Not true. Often overlooked are static data tables. With robust searching, sorting and filtering, infinite scroll can be implemented properly. Pagination is an imposed filter, and page numbers are completely arbitrary. And let's stop calling everything that scrolls, infinite scrolling. Only dynamic user-created content is infinite.
DuckDuckGo utilizes it as well...so do a lot of other search engines.
I generally dislike infinite scrolling for the reasons you state and for things like breaking the scrollbar (the browser or app's scrollbar still works to navigate backwards but does not give a useful indication of where you are in the content and will keep resizing itself as you move down)

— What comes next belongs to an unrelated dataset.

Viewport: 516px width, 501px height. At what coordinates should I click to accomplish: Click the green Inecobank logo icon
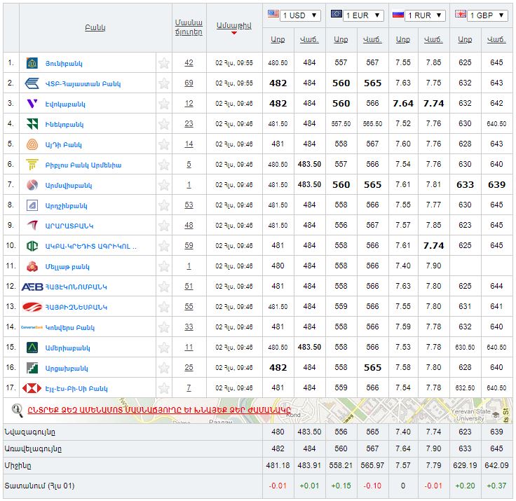[32, 124]
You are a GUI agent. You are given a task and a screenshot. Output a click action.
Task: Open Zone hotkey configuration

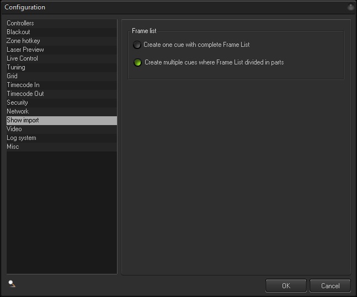tap(23, 41)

You can make it better with things like section headings as you scroll down; if it's posts ordered by date then having a divider showing the date as it changes will keep people from feeling quite so overwhelmed. Making this divider into a clear anchor so people can bookmark it will help.
You also need to be aware of what happens when people follow a link and then use their browser's "back" button to return to your infinite scroll. If you don't land them at the same place (and I mean the same place, not just somewhere close) then they're going to hate you.

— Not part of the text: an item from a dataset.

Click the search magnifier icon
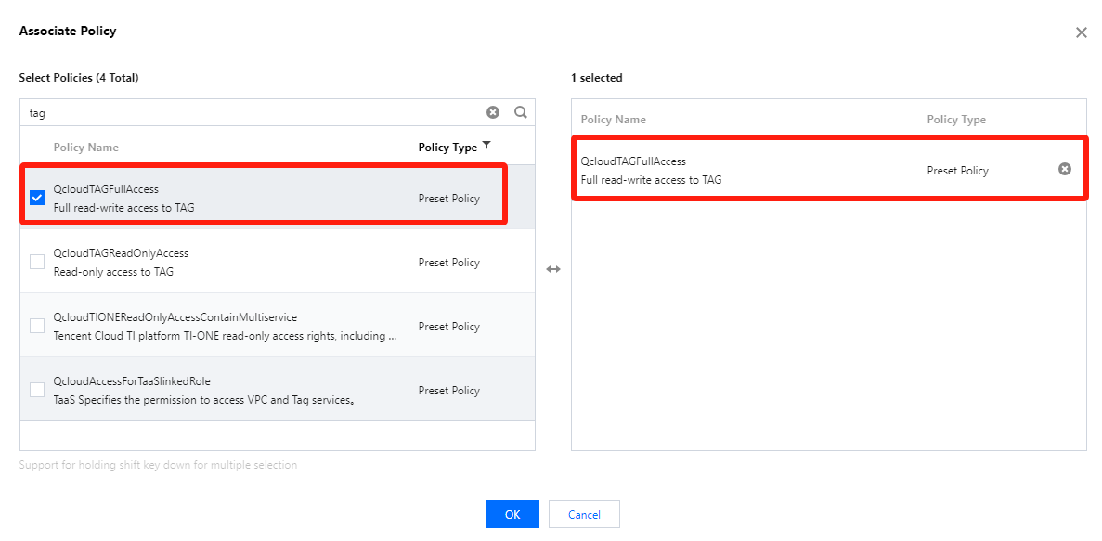This screenshot has height=541, width=1102. click(x=521, y=112)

Something that indicates a percentage of progress would help, too, to take the place of the familiar scrollbar.
Thing I hate most in infinite scrolling is that there are usually no means to save a position in an infinitely scrolling list to come back to it later. On an archive page of a typical 2000s web forum if I for whatever reason need to examine every thread, I can usually sort threads from oldest to newest and then and at any point I can bookmark my current position.

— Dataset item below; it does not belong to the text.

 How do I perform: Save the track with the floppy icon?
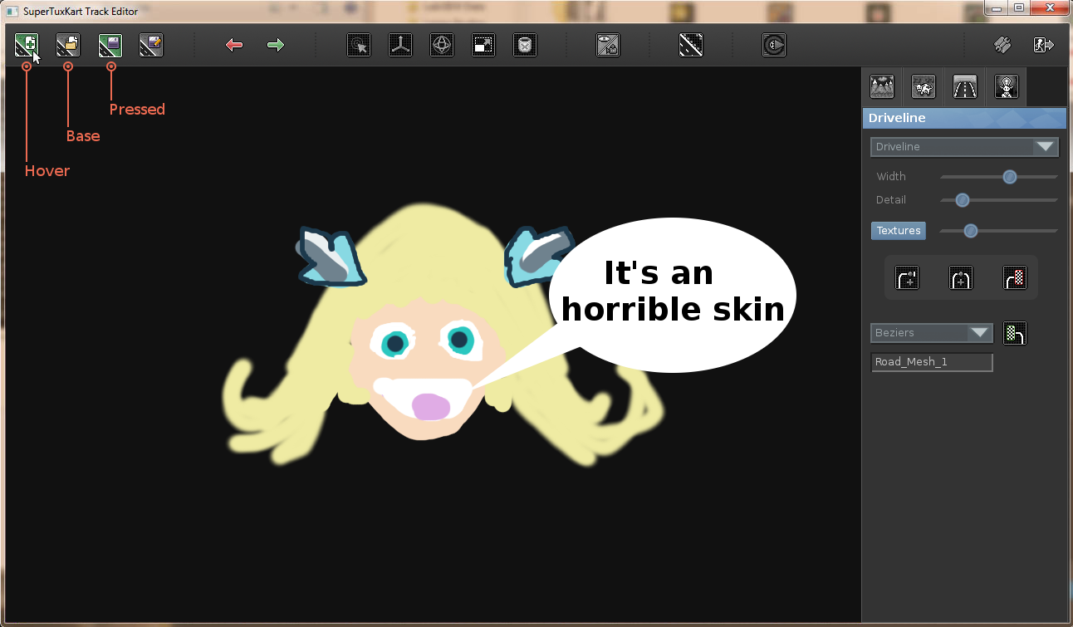[x=110, y=45]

It's neat, and I used it many times, infinite scrolling won't let me do anything like that.
You cannot appreciate true ugliness of infinite scroll and bastardisation of web pages until you visit MUO e.g. makeuseof.com/tag/set-up-bluehost-... is a typical long form article scroll to the end of page, and then it loads another long form article without asking you. If you want to save web page as an MHTML archive file - nope MUO broke it. I find pages slow, memory hogs, and screws up my browser history track with pseudo links when you scroll. MUO articles are some of the best around but they ruined their web site. I wonder how page crawlers handle this.
I think that Infinite Scroll is useful; but a cheap trick in most implementations.
If used properly, it creates an endless amount of information that the user can dive into for long periods of time.
If used improperly, a user like yourself may feel like the site is intentionally trying to fluff up and abstract it's content from the end user.
I do think that your tips for avoiding stress points are very useful and other developers should take note for their implementations.
I always appreciate webpages that have a "Load more" button, so that you can explicitly opt-in to the infinite scroll, as well as some way to jump back to the top.
My greatest problem with infinite scroll is that it breaks URLs. When you have pagination, elements shift around as content gets added, but you can still send someone a link or save a page, and when you open it the next day, you may need to advance a page to get to the content you wanted, but with infinite scrolling you completely lose that hability and instead have to scroll to the desired position each and every time you load a page.
I really think infinite scrolling should be either an easy to opt out feature, or even an opt-in feature for some types of page.
Yes, yes, and yes. Thanks for writing the post I've been wanting to.
btw, even dev.to home page has a footer under an infinite scroll... Ahem, @ben
Yes, but we have all the same info on the sidebar and linked in the main nav. 🙃
How do you feel it on a about a site like... I don't know, a developer blog community feed? 🙃
I generally don't like it too. But it works for twitter.
I like when I can see how many pages are there and that I can jump to any page or to the last one.
Facebook 🤢
Agreed. Experience is everything.
There are a million articles about this, and none of them address data tables in enterprise applications.